**What needs to be done:**
Reproduce word for word the portion of the passage on Alfonso Carafa that opens with the words "Alfonso Carafa (16" and closes with "of Paul's pontificate.".

**Provided text:**
--
Alfonso Carafa (16 July 1540 - 29 August 1565) was a member of one of the oldest noble families of Naples and a cardinal of the Roman Catholic Church. His father was Antonio, Marquis of Montebello, whose uncle, Gian Pietro Carafa, ascended the papal throne in 1555 as Pope Paul IV.

==Biography==
Alfonso entered the Roman Curia in the household of Gian Pietro Carafa in 1548. His great-uncle continued to show him favour as pope, appointing him as an apostolic protonotary and insisting that the young boy sleep in his own private chambers. In March 1557 he was promoted to the cardinalate and a few weeks later made archbishop of Naples. After the disgrace of his uncles Carlo and Giovanni in January 1559, Alfonso assumed the role of Cardinal Nephew for the last few months of Paul's pontificate.

In June 1560 he was arrested on the instructions of the new pope Pius IV and along with his two uncles was imprisoned in the Castel Sant'Angelo on charges of corruption and the theft of papal property. However, receiving considerably more sympathy than his despised uncles, Alfonso was spared the execution that was their fate. In April 1561 he was released and in 1562 returned to his archdiocese.

He died of a fever on 29 August 1565 aged only twenty-five years.
--
**Material supplied:**
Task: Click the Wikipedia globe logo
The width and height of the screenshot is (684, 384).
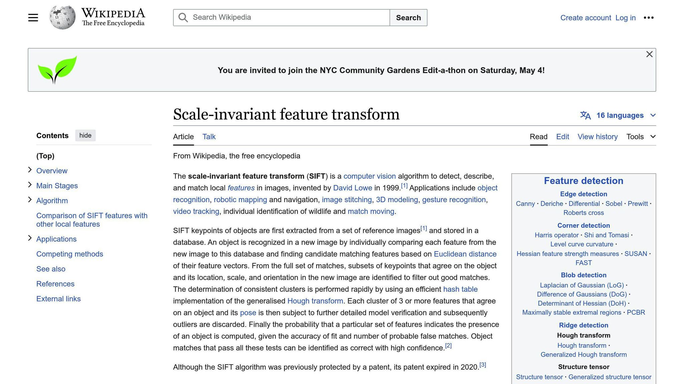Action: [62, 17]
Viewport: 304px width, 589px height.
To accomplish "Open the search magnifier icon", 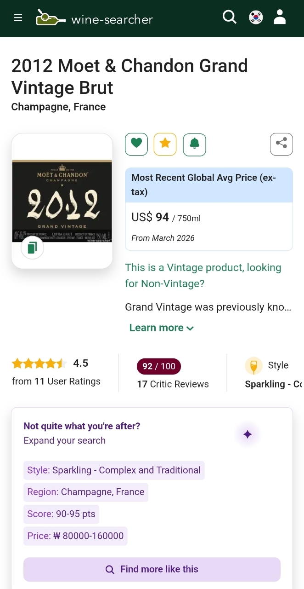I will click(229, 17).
--
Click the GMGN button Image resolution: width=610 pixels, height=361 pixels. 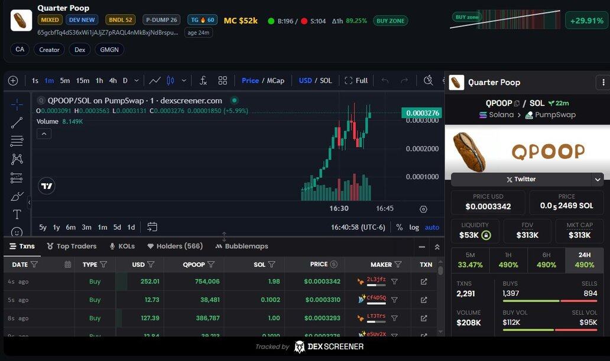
--
**Response to this exercise:**
Alfonso Carafa (16 July 1540 - 29 August 1565) was a member of one of the oldest noble families of Naples and a cardinal of the Roman Catholic Church. His father was Antonio, Marquis of Montebello, whose uncle, Gian Pietro Carafa, ascended the papal throne in 1555 as Pope Paul IV.

==Biography==
Alfonso entered the Roman Curia in the household of Gian Pietro Carafa in 1548. His great-uncle continued to show him favour as pope, appointing him as an apostolic protonotary and insisting that the young boy sleep in his own private chambers. In March 1557 he was promoted to the cardinalate and a few weeks later made archbishop of Naples. After the disgrace of his uncles Carlo and Giovanni in January 1559, Alfonso assumed the role of Cardinal Nephew for the last few months of Paul's pontificate.